A method is presented to perform the three-dimensional reconstruction of the velocity field in laminar flows using planar PIV data. The developed method relies on a convenient, repeated application of two data processing tools developed by two of the authors and called the higher order dynamic mode decomposition and the spatio-temporal Koopman decomposition. The present reconstruction method is an extension of a general method recently presented by three of the authors (Pérez et al., 2020), in which synthetic PIV data (obtained via numerical simulation) along three mutually orthogonal families of planes were used. In this article, instead, actual experimental data are considered, which requires additional data processing tools, developed in the article, to both cope with experimental noise and synchronize the various PIV datasets obtained in different timespans. The method is applied to analyze the wake of a square cylinder confined in a channel, at moderate Reynolds number.

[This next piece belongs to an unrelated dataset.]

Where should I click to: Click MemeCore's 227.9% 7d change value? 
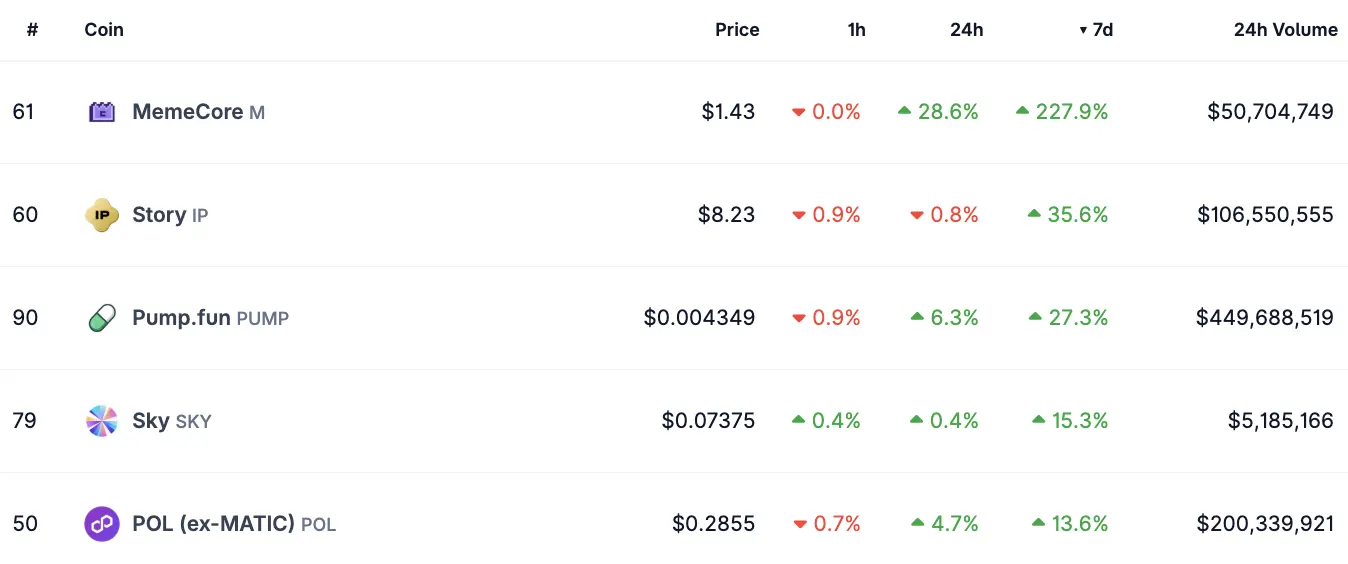(1071, 112)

Due to limitations of the experimental setup used to obtain data for this configuration, only two families of planar PIV measurements are available that are contained in planes parallel to the sides of the channel. Because of this limitation, only the streamwise velocity component is three-dimensionally reconstructed. The performance of the method is tested in the wake of the confined square cylinder, comparing the reconstructed data with experimental PIV data measured on additional test planes (not used in the reconstruction). The obtained reconstructions of the streamwise velocity are reasonably accurate.